File picture: Passengers stand in line at the Caribbean Airlines domestic counter to go to Tobago at Piarco International Airport in September 2017.

Employees of Caribbean Airlines (CAL) are expected to meet with representatives from the Aviation Communication and Allied Workers Union (ACAWU) at 10 am today to get some clarity on their job situations following CAL’s announcement yesterday that 25 per cent or 450 of it’s employees with be laid-off.

Exactly who or what set of workers are to be placed on the chopping block was not revealed but the news has left some workers anxious and heartbroken.

“You’re a bit confused apart from the whole COVID situation being lockdown whole weekend, and now you get this news early Monday morning” one employee who wanted to remain anonymous said.

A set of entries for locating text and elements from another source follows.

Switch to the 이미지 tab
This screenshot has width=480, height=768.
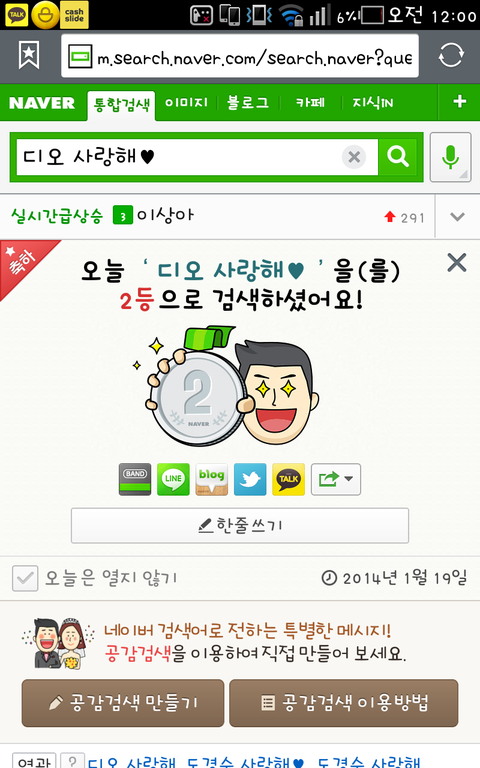click(186, 103)
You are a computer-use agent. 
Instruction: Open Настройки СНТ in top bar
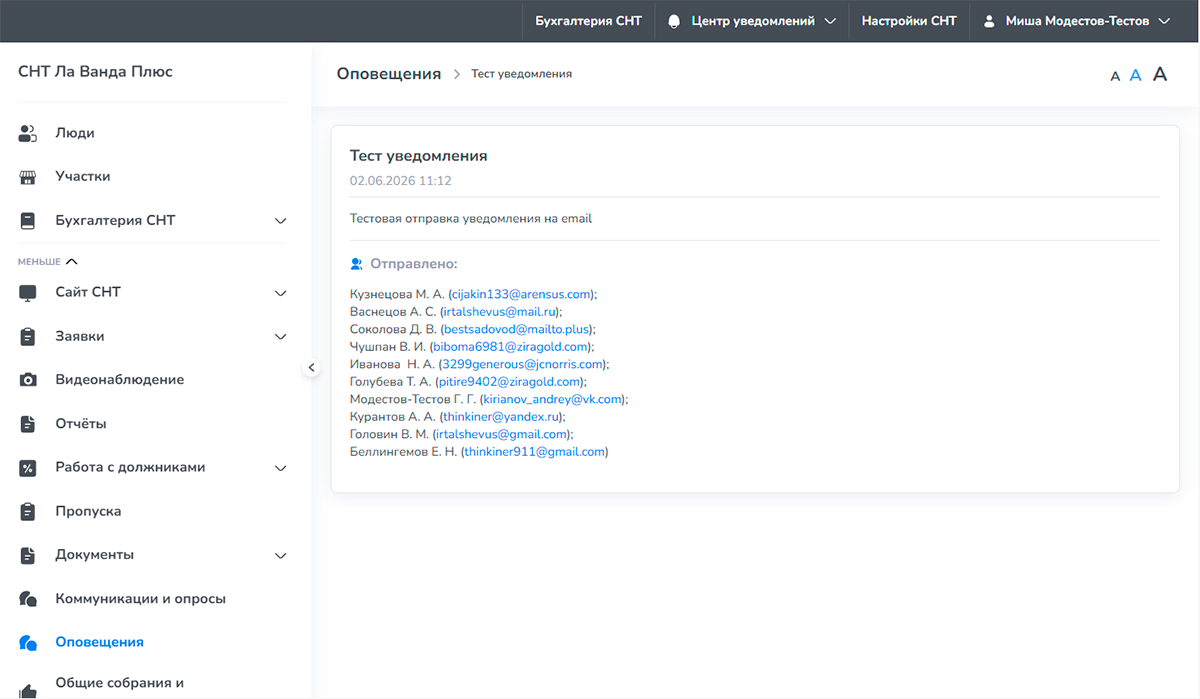pos(909,21)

“I felt very disappointed and saddened by the fact that so many workers really on the breadline for sure now,” another one told Guardian Media.

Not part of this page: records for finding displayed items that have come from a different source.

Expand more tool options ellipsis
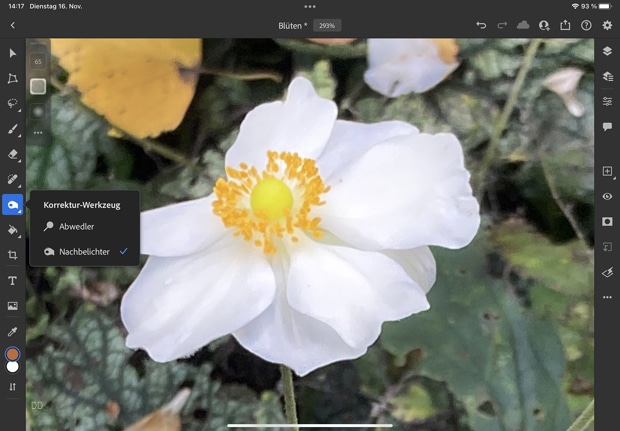 tap(38, 132)
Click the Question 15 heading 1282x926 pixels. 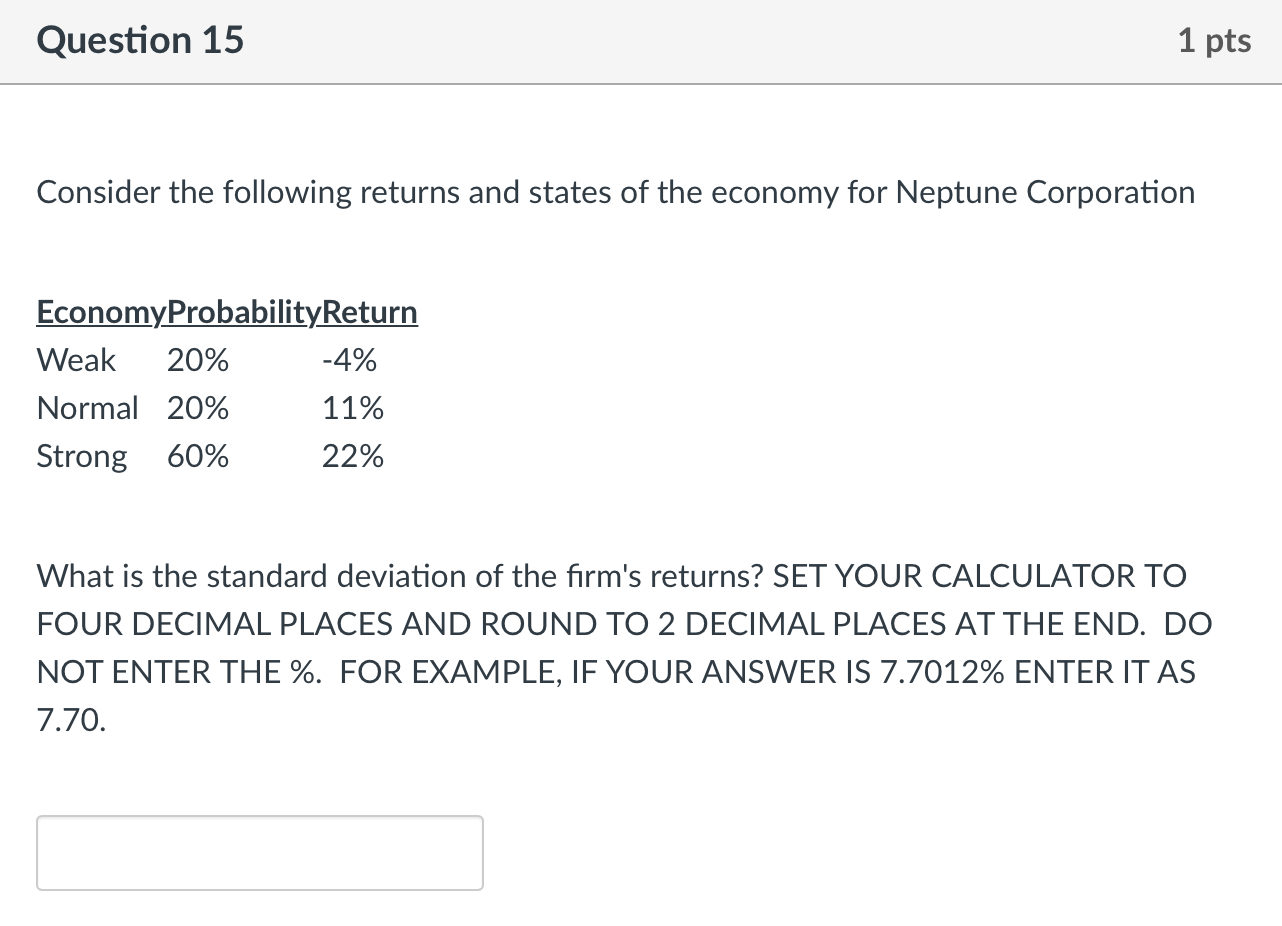140,40
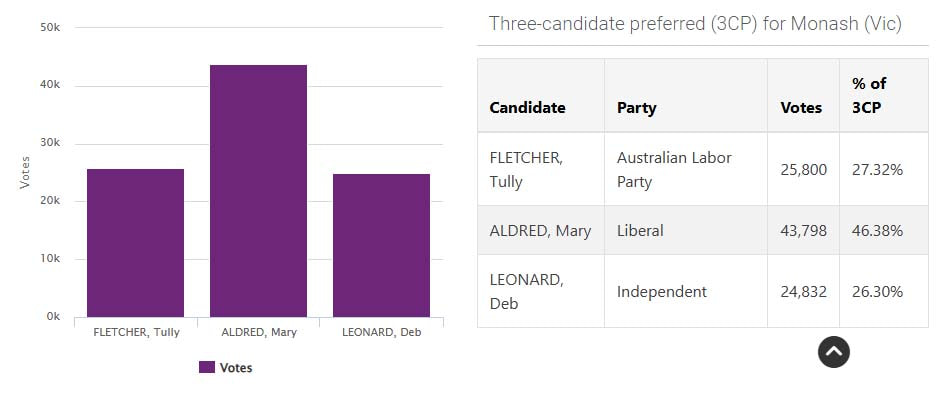Select the FLETCHER, Tully table cell

[x=541, y=169]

Some have been furlough for close to a year but according to one employee the possibility of not working for the airline again was a lot to take in.

She said, however, she was not surprised.

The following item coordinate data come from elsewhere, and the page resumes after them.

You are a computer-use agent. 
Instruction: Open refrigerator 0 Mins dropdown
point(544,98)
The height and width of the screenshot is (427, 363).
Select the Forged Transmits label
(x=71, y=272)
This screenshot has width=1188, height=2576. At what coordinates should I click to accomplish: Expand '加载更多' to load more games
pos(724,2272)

“I was truly expecting it because after the last press conference where the minister said they have no money to assist with CAL, some of us really knew what was going to happen. I’ve been very down actually just seeing it, saddened by the fact that it’s actually here,” she said.

Last week Minister of Finance Colm imbert said CAL must become efficient when the borders reopen.

Another employee said it was expected because it has been happening all around the world.

In September last year Singapore Airlines Group cut about 4,300 positions and in February of this year Philippine Airlines retrenched 2,300 workers all due to the financial impact of COVID-19.

But there are also reports of airlines rehiring retrenched staff as many more people are flying. It’s the opposite to what the company said would happen when the borders reopen.

In the press release the airline said forecasts suggest that the recommencement of travel will not be in the same volumes as they were pre-COVID.

But some employees agreed with the international trend and said CAL moved too hastily.

“They should have waited a little bit more, see what the demand is like. To do it now is something that I think is a bit premature. People may want to travel and we won’t have the capacity,” he explained.

“I feel very sad, especially for the ones who have been working a long time,” the employee said.